The School of Athens, by Italian Renaissance artist Raphael, in Vatican City, Rome. Photo by John H. Giordanengo.
An abundance of feedback loops are constantly at work to keep the system in balance. For instance, every human cell must consume oxygen, and it must emit carbon dioxide to survive. If we hold our breath, and try convincing ourselves that we are not self-regulating beings, the brain will send a signal to the diaphragm to contract, forcing fresh air into our lungs. The lungs, heart, and other organs interact predictably to maintain a healthy body, capable of acquiring food and water, building shelter, starting families and communities, and building economies—without which we cannot survive. The more complex the system, the more feedback loops exist to keep it in balance.
Studies claiming global-scale industrial monocultures are needed to protect ecosystems and feed the world lack consilience on several accounts—they are misaligned with the unity of natural and social laws governing planet Earth. Such studies often use approaches like mass balancing (accounting for materials entering and leaving a system), to identify solutions to environmental pollution challenges, or to track recycled materials flowing into and out of an economy.
In the case of monocultures, mass balancing might consider the raw calories produced by the global farm system, and the calories ingested by the global population in a year, and draw the conclusions posed above. Those conclusions—which can direct global and national policies—do not account for the following:
1. The degradation of system components, which require maintenance. Thirty-three million acres of the Corn Belt has lost its topsoil entirely.3 Soils without organic matter (they lack topsoil) require more water, fertilizer, and other inputs to maintain productivity. About 29 million more have moderate to high topsoil loss. Hence, the efficiency of the system has been lowered. Maintaining a degraded system in a financially viable state requires a continual supply of cheap energy, fertilizers, and water.

○ ○ ○ ○ ○ ○ ○

## Brief a
In the passage on feedback loops and monocultures, how many acres of the Corn Belt have lost their topsoil entirely?
The text and the records were taken from different sources.

## Provided data
○ ○ ○ ○ ○ ○ ○

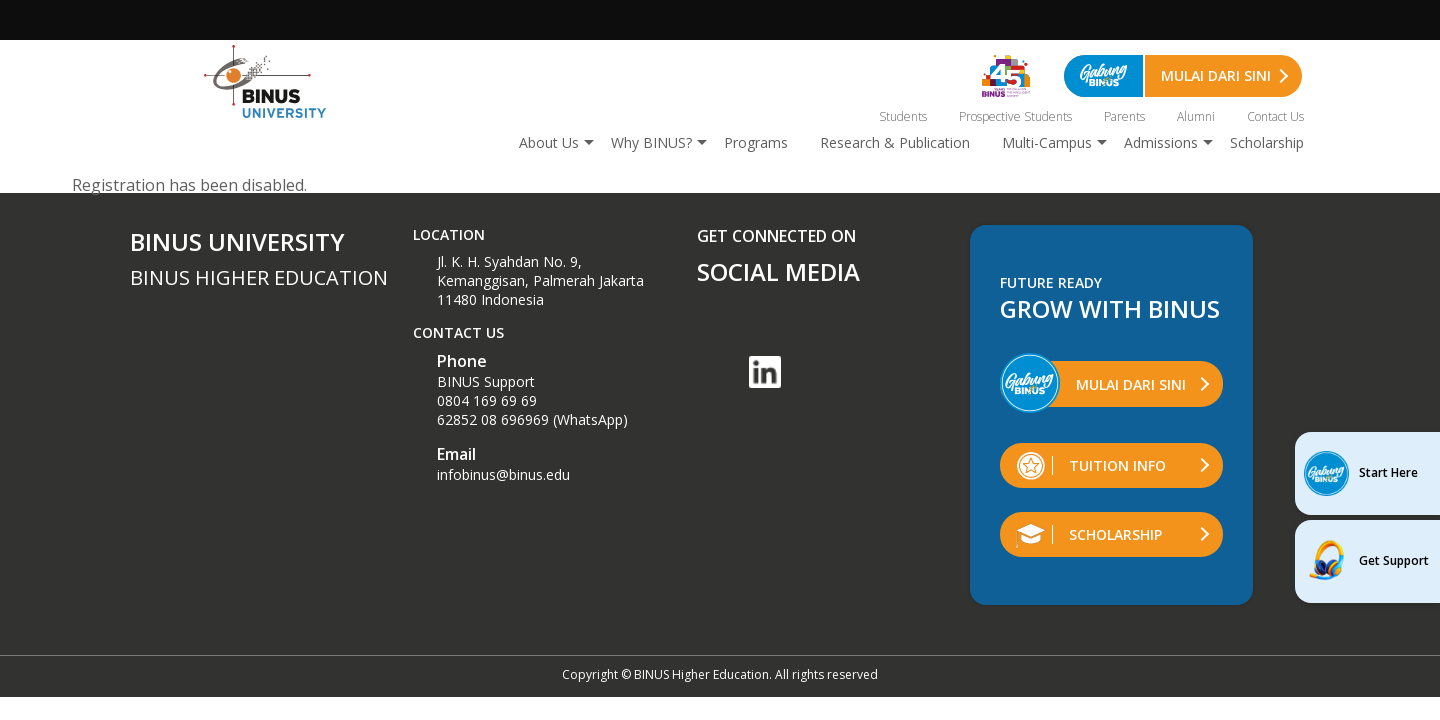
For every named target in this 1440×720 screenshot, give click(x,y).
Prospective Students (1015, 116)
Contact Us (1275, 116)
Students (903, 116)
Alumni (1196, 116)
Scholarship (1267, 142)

○ ○ ○ ○ ○ ○ ○

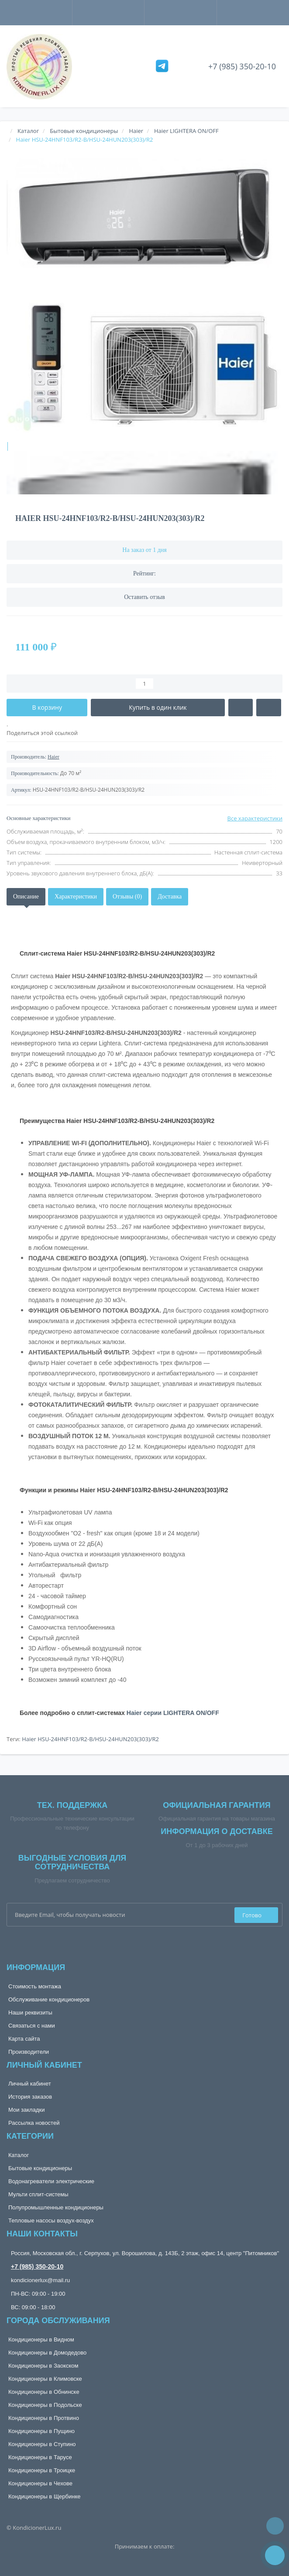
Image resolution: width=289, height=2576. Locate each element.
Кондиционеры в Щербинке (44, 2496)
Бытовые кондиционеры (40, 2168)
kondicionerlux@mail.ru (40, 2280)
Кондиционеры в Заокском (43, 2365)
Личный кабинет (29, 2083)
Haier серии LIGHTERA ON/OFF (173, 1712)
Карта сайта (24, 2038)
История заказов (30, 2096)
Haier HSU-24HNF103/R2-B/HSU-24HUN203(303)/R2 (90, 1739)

○ ○ ○ ○ ○ ○ ○

## Brief b
Rewrite the records starting with the line with "Кондиционеры в Заокском (43, 2365)" and going on through the line with "Haier HSU-24HNF103/R2-B/HSU-24HUN203(303)/R2 (90, 1739)", replacing "Кондиционеры" with "Сплит-системы" and leaving everything else unchanged. Give only those lines.

## Expected output a
Thirty-three million acres.

## Expected output b
Сплит-системы в Заокском (43, 2365)
Личный кабинет (29, 2083)
Haier серии LIGHTERA ON/OFF (173, 1712)
Карта сайта (24, 2038)
История заказов (30, 2096)
Haier HSU-24HNF103/R2-B/HSU-24HUN203(303)/R2 (90, 1739)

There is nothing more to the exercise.